═════ EXTRACTED TEXT ═════
Search code examples
pythonweb-scrapingscrapy

Python Scrapy Shell Error While Scraping Wallmart


I am scraping walmart.com using scrapy. when i am fetching https://www.walmart.com/ there is no error but when trying to fetch "https://www.walmart.com/search?q=tablets&typeahead=tabltes" the below error appears: I have already disabled obey robot.text and employed scrapy fake user agents.

2024-02-14 09:42:25 [scrapy.downloadermiddlewares.robotstxt] DEBUG: Forbidden by robots.txt: <GET https://www.walmart.com/search?q=tablets&typeahead=tabltes> 2024-02-14 09:42:25 [py.warnings] WARNING: C:\Users\SADAM1\PycharmProjects\untitled4\v

import scrapy

class Wal1Spider(scrapy.Spider):
    name = "wal1"
    allowed_domains = ["walmart.com"]
    start_urls = ["https://walmart.com"]
    
    
    custom_settings = {
        "DOWNLOAD_DELAY": 6.3,
        "RANDOMIZE_DOWNLOAD_DELAY": True,
        "COOKIES_ENABLED": False,
        "AUTOTHROTTLE_ENABLED": True,
        "AUTOTHROTTLE_START_DELAY ": 2,
        "AUTOTHROTTLE_MAX_DELAY": 11.7,
        "AUTOTHROTTLE_TARGET_CONCURRENCY": 1,
        "CONCURRENT_REQUESTS": 4,
        "ROBOTSTXT_OBEY": False,
    }
    def parse(self, response):

        pass

env\lib\site-packages\scrapy_fake_useragent\middleware.py:95: ScrapyDeprecation Warning: Attribute RetryMiddleware.EXCEPTIONS_TO_RETRY is deprecated. Use the RETRY_EXCEPTIONS setting instead. if isinstance(exception, self.EXCEPTIONS_TO_RETRY) [enter image description here](https://i.sstatic.net/oeTg0.png)

i have tried disabling robot.text obey and employed scrapy fake user agents


Solution

  • If you're using the Scrapy shell, then the settings you define in your spider aren't used. You could try passing that specific option when using scrapy shell through the --set flag which sets/overrides settings;

    $ scrapy shell --set="ROBOTSTXT_OBEY=False"
    

    once there;

    fetch("https://www.walmart.com/search?q=tablets&typeahead=tablte")
    # 2024-02-14 19:24:29 [scrapy.core.engine] INFO: Spider opened
    # 2024-02-14 19:24:29 [scrapy.core.engine] DEBUG: Crawled (200) <GET https://www.walmart.com/search?q=tablets&typeahead=tablte> (referer: None)
═════ EXTRACTED ENTRIES ═════
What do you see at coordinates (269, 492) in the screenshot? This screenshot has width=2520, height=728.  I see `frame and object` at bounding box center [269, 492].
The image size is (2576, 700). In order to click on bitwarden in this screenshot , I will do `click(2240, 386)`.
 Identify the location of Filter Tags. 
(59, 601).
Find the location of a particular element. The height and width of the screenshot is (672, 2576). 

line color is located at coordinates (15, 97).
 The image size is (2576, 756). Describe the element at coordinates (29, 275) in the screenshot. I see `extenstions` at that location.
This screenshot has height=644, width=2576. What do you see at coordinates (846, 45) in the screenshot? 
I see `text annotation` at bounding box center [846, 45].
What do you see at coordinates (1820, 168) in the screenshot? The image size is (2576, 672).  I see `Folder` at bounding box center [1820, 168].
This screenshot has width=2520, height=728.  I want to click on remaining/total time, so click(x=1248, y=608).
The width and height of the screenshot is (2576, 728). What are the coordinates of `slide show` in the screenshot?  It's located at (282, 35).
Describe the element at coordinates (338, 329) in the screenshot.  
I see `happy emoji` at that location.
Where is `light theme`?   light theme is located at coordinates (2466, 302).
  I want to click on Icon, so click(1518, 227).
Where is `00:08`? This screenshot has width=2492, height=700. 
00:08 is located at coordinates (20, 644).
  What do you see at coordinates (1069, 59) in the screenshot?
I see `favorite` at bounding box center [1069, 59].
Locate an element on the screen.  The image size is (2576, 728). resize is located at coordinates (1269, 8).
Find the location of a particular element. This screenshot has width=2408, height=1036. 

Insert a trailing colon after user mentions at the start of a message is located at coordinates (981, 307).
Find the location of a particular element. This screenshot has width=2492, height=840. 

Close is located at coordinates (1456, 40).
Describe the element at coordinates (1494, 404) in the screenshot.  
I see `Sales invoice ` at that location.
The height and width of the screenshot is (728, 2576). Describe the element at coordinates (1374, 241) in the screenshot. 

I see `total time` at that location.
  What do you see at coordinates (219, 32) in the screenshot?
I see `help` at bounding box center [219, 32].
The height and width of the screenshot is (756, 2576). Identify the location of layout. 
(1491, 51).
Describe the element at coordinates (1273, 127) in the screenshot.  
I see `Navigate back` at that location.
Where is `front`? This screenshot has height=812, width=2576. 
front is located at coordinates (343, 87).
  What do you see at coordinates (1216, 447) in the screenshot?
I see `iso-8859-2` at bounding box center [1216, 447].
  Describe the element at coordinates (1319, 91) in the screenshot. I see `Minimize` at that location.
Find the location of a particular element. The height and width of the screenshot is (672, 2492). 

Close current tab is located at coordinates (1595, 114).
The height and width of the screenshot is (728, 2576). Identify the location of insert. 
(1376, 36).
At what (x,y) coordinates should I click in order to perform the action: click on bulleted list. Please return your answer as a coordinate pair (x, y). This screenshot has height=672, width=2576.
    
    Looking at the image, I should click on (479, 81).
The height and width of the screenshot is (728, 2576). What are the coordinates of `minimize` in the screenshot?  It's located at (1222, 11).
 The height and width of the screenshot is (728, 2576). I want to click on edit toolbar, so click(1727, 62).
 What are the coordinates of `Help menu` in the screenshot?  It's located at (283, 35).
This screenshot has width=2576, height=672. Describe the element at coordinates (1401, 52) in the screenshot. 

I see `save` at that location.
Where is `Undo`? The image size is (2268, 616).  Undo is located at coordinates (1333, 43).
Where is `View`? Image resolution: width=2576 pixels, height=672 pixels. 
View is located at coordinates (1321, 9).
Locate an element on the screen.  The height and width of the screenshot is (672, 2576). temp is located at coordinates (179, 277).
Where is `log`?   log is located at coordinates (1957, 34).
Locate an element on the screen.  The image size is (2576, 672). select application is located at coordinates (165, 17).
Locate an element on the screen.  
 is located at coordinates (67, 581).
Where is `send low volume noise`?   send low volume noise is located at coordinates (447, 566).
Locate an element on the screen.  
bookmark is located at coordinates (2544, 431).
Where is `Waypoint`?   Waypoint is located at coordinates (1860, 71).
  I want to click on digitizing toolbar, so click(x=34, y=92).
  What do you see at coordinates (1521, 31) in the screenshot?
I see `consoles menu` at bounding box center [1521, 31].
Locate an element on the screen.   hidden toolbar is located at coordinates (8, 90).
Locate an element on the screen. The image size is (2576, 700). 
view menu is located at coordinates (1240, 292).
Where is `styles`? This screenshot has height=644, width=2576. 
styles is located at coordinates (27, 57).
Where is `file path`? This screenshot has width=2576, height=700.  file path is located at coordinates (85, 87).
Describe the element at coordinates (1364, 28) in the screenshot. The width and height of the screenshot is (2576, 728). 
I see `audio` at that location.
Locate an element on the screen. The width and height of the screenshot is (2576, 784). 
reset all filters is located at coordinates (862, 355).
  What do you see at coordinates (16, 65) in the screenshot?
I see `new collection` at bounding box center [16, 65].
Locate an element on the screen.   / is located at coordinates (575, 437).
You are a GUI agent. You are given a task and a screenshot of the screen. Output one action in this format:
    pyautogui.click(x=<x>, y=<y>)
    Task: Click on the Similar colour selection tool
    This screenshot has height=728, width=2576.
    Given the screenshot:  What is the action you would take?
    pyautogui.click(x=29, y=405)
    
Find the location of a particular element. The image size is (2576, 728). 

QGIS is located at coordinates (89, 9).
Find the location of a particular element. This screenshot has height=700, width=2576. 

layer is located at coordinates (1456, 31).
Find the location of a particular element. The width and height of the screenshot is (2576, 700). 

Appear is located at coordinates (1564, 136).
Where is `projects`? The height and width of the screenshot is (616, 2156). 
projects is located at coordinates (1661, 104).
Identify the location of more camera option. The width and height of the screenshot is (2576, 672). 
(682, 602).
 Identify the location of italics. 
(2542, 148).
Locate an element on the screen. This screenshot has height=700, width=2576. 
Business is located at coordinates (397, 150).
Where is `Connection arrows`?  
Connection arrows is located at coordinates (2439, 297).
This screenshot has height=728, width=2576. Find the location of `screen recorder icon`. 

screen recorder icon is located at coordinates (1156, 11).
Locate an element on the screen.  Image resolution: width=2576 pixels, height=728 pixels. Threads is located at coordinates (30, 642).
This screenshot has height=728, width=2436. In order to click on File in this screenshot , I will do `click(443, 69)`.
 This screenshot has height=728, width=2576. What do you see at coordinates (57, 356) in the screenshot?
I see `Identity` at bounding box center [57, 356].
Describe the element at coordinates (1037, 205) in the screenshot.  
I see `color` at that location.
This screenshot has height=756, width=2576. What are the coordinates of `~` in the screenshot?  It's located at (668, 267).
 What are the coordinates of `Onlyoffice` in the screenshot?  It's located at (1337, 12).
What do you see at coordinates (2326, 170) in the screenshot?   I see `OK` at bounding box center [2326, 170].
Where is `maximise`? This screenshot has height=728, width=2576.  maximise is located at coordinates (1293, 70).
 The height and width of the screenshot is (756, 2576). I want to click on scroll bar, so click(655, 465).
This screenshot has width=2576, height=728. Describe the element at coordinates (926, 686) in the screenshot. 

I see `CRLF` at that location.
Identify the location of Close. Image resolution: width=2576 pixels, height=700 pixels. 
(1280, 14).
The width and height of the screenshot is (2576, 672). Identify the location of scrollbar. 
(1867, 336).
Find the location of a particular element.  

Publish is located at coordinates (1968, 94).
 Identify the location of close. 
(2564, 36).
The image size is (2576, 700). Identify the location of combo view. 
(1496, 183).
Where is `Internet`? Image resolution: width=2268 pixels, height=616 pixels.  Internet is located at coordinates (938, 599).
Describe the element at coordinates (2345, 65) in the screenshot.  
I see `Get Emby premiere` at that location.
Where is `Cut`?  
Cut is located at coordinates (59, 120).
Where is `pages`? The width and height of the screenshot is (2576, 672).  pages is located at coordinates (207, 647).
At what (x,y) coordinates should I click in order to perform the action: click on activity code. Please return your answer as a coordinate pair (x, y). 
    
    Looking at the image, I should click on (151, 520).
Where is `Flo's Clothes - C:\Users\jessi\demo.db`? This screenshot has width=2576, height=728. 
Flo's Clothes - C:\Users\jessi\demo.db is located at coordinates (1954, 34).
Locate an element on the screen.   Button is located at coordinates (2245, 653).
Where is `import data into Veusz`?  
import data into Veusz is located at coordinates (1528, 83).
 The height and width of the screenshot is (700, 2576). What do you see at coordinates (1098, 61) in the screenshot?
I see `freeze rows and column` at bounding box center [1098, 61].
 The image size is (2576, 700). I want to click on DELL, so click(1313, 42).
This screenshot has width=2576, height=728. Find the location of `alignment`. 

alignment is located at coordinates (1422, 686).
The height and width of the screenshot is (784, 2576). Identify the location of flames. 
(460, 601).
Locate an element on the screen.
═════
### [WRITTEN EXERCISE A]
In the Scrapy shell thread, which flag sets or overrides settings when you launch the Scrapy shell?
### [WRITTEN EXERCISE B]
In the records, rewrite the lines from the line with "What do you see at coordinates (2326, 170)" to the line with "so click(655, 465).", changing "What do you see" to "What is shown" and leaving everything else unchanged. Give only those lines.

### [EXPECTED ANSWER A]
The --set flag.

### [EXPECTED ANSWER B]
What is shown at coordinates (2326, 170) in the screenshot?   I see `OK` at bounding box center [2326, 170].
Where is `maximise`? This screenshot has height=728, width=2576.  maximise is located at coordinates (1293, 70).
 The height and width of the screenshot is (756, 2576). I want to click on scroll bar, so click(655, 465).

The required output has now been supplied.